Solar Industries started off as an explosives trader in the eighties, but is now competing in the big league of defence supply.

Krishna Gopalan

Playing with fire seems to be no big deal to the two young women in a brightly lit room. The detonating cord sifts its way through their hands as if it were a piece of paper. Observing the slightly terrified look on our faces, they break into a smile and casually say in Hindi, “Yeh to roz ka kaam hai” (this is a part of our daily routine). No more than in their mid-20s, these two are part of a workforce of 2,500 who are involved in the manufacture of slurry explosives, cartridges, cast boosters and detonating cords. There is no doubt that it is a tough job and not made any easier in the sweltering heat of central India. We are in Chakdoh, 40 km away from Nagpur and an hour by car. Across 750 acres, on which Solar Industries India’s manufacturing plant sits, the smell of chemicals (ammonium nitrate and calcium nitrate, we are told) is mildly astringent. This is one of the 25 plants that Solar owns.

The company’s 66-year-old spirited chairman, Satyanarayan Nuwal, named the company as a tribute to the star. “I have been fascinated by the sun, even as a boy,” he says. The business he founded in 1984 as an industrial explosives trader expanded into manufacturing in the ’90s; and scaled up, headed to overseas markets even setting up manufacturing units there and went public in the 2000s. Today, it is the leader in the domestic industrial explosives market with a dominant 25% share, a sizable lead over the second-largest player with 12%. Revenues have compounded at 12.74% over the past five years to 24.62 billion as of FY19.

Data excerpts:
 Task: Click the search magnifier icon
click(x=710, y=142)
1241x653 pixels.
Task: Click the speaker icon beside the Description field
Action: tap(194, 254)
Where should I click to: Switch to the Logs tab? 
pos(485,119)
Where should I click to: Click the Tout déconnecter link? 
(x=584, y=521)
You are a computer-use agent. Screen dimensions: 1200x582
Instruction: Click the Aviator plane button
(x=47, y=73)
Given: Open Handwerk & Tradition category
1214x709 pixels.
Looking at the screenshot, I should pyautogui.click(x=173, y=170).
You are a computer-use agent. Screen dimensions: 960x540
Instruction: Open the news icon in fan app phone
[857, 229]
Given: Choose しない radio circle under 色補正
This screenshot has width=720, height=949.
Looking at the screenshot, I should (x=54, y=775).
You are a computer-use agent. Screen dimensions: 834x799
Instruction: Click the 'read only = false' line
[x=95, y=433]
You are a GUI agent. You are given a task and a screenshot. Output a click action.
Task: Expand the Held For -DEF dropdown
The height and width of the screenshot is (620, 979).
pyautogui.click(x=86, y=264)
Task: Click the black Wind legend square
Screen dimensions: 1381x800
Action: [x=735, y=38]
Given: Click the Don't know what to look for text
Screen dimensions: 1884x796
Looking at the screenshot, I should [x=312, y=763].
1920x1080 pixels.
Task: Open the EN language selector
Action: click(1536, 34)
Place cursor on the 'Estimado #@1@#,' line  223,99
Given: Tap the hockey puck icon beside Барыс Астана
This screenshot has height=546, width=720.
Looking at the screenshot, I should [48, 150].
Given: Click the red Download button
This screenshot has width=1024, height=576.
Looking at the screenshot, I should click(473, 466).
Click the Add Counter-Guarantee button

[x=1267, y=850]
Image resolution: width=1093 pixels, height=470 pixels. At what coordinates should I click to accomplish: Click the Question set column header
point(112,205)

Task to carry out: From the Solar Industries text, pull out the part that opens with the words containing "The company’s 66-year-old" and closes with "as of FY19.", copied word for word. Rely only on the Solar Industries text and ignore the lines.

Response to this task:
The company’s 66-year-old spirited chairman, Satyanarayan Nuwal, named the company as a tribute to the star. “I have been fascinated by the sun, even as a boy,” he says. The business he founded in 1984 as an industrial explosives trader expanded into manufacturing in the ’90s; and scaled up, headed to overseas markets even setting up manufacturing units there and went public in the 2000s. Today, it is the leader in the domestic industrial explosives market with a dominant 25% share, a sizable lead over the second-largest player with 12%. Revenues have compounded at 12.74% over the past five years to 24.62 billion as of FY19.